3. Maureen Dowd. The paper’s other big star, she’s clever as all hell and loves to show it. Plus, she’s kind of hot for an older broad. I don’t have much to complain about with Dowd, except that she’s a little bitter about men. She’s got a bead on Washington and a sense of fairness and common sense backed up by a wicked vocabulary and the tools to wield it like a knife.

2. Gail Collins. I’m surprised by this one myself. Collins used to run the page and now writes on Mondays and Thursdays. I’ve been reading her columns on the campaign and they are laugh-out-loud funny. I swear I’m on the subway snorting into my shirt. She happily deflates any political pretension and serves up a serious dose of real world perspective. She has quickly supplanted Dowd as the best (Irish-American?) woman on the page.

And, the winner is:

1. Frank Rich. Rich is always on-point, always ahead of the game, always capable of a new, interesting idea or a startling insight. His prose is accessible, but nuanced. He brings gravity and seriousness to his columns while sacrificing nothing in terms of, yes, pleasure in reading. Rich writes once a week on Sundays and this is a good perch for him. His column is the first one I check in the Week in Review.

So there you have it. My suggestion is that Andrew Rosenthal gets rid of the last five (or keep Blow, but give him real shot) and adds some fresh blood to the page.

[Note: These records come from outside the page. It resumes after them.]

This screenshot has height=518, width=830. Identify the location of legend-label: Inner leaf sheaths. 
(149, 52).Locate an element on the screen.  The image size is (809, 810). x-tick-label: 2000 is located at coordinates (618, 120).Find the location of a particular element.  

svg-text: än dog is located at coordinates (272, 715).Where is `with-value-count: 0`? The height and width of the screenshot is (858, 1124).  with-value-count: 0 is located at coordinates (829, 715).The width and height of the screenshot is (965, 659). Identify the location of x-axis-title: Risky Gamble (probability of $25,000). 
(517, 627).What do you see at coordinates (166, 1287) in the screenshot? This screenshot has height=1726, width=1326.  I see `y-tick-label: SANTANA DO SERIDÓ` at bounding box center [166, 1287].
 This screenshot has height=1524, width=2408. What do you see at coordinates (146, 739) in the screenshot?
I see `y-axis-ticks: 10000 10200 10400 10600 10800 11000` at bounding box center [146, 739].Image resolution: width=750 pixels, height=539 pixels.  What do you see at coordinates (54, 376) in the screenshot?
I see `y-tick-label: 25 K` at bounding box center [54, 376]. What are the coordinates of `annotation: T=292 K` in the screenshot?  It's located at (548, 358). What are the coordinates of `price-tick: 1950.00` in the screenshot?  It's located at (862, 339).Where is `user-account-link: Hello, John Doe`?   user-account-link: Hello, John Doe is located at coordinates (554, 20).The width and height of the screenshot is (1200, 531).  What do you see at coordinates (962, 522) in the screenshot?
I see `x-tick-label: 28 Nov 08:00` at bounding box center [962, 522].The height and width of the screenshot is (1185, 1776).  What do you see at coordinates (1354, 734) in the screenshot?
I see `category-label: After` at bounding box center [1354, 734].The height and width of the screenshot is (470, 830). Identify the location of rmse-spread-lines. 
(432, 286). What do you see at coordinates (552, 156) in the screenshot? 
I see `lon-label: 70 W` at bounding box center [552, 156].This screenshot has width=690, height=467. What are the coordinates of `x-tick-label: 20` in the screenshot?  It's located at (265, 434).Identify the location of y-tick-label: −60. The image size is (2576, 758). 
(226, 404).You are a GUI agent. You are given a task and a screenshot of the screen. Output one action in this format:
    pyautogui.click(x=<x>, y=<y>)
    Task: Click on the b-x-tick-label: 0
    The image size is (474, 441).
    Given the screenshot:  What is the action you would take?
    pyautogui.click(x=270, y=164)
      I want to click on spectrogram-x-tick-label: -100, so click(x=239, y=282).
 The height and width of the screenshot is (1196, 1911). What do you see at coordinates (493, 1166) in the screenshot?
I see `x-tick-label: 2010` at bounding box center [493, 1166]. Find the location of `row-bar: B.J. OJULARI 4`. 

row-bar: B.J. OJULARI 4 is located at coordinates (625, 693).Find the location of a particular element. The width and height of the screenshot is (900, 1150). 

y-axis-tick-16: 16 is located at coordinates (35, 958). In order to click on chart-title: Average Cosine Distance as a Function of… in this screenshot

Here, as an added bonus, are my suggestions for the additions:

To fill the foreign policy hole: Tony Judt and Fareed Zakaria

To supplement internally: Michiko Kakutani (with guns blazing), Natalie Angier (they definitely need more science writing on the editorial page), Gretchen Morgenson (and good business writing too), and, if she isn’t taking a buyout and retiring forever, Linda Greenhouse.

To add a little youthful point-counterpoint: Matt Taibbi and Jonah Goldberg.

That’s it.


Thomas Friedman Returns

Wednesday, April 30, 2008

Globalist lapdog and Iraq War Supporter Thomas Friedman returned to the editorial page of the New York Times today. He had been away working on a book about the Green Economy.

Friedman is one of the “useful idiots” who supplied the journalistic cover for Bush’s disastrous Iraq War. His complicity is all the more shameful because he seemed to have understood the half-baked assumptions and dubious motives that led to the war in the first place. With Irving Kristol’s son, that makes two key neo-con morons on the NY Times editorial page.

Didn’t Judith Miller get fired for this?

Oh, one other thing, “the world is flat” is the worst metaphor in the history of metaphors. That this continues to be used widely (particularly in advertising) is deeply disturbing.